Answer: Content-Based Filtering recommends items based on the characteristics of
previously liked items. In my system, I analyzed attributes like genres, actors, and
directors of the movies a user has rated highly, then recommended movies with
similar attributes, measured by cosine similarity.
7. How did you handle overfitting in your model?
Answer: I addressed overfitting by:
• Using cross-validation to ensure generalization to unseen data.
• Applying L2 regularization to penalize large coefficients and prevent the model
from over-relying on specific attributes.
• Considering dimensionality reduction techniques like Principal Component
Analysis (PCA) to focus on the most significant features.

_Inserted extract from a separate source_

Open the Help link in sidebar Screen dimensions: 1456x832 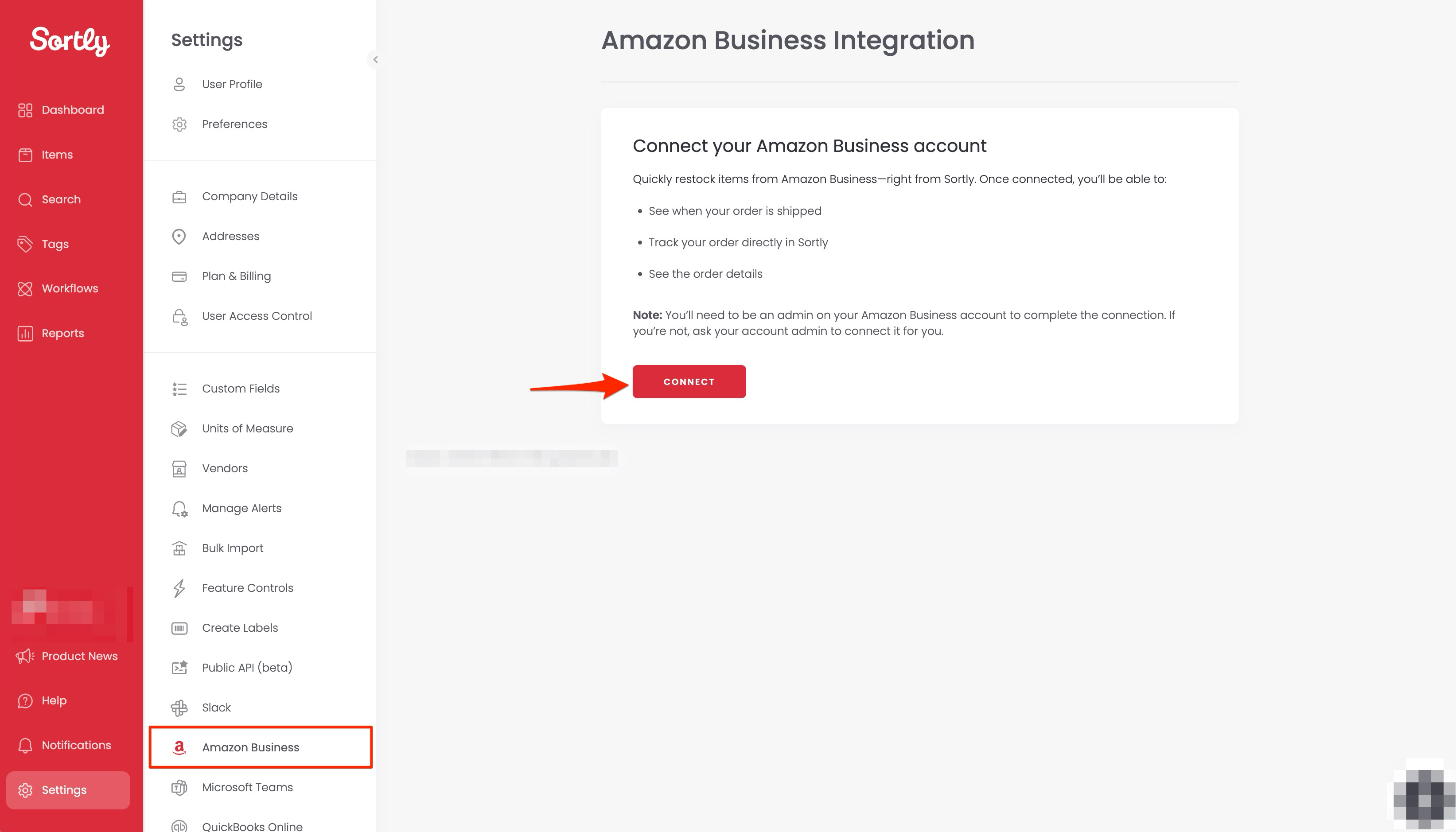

8. How did you collect and process the movie data for your system?
Answer: I used a public dataset containing movie titles, genres, ratings, and user
interactions. The data was cleaned by removing duplicates and filling in missing
values. I extracted relevant features like genres and actors to create a feature matrix
for the recommendation engine.
9. What tools or libraries did you use to build your recommendation system?
Answer:
I built the system using Python. Key libraries included:
• Pandas for data processing.
• Scikit-learn for implementing cosine similarity and other algorithms.
• NumPy for mathematical operations.
• Matplotlib and Seaborn for data visualization and evaluation.
10. What are the main advantages of using Content-Based Filtering in a
recommendation system?
Answer: The main advantage is that Content-Based Filtering doesn’t rely on other
users' data, making it effective even with a small user base. It provides personalized
recommendations based on individual preferences and avoids issues like the cold start
problem.
11. What is the difference between Content-Based Filtering and Collaborative
Filtering?
Answer: Content-Based Filtering recommends items based on item attributes and the
user’s preferences, while Collaborative Filtering recommends items based on
interactions from similar users. Collaborative Filtering requires more user data and
often suffers from cold start problems, whereas Content-Based Filtering doesn’t.
12. From where did you get the API key?
Answer: I used the TMDb (The Movie Database) API to fetch real-time movie data,
such as movie details, ratings, and other attributes. TMDb provides developers with an
API key, which I integrated into my project to enrich the recommendation system with
up-to-date information.
13. Where did you source the dataset from?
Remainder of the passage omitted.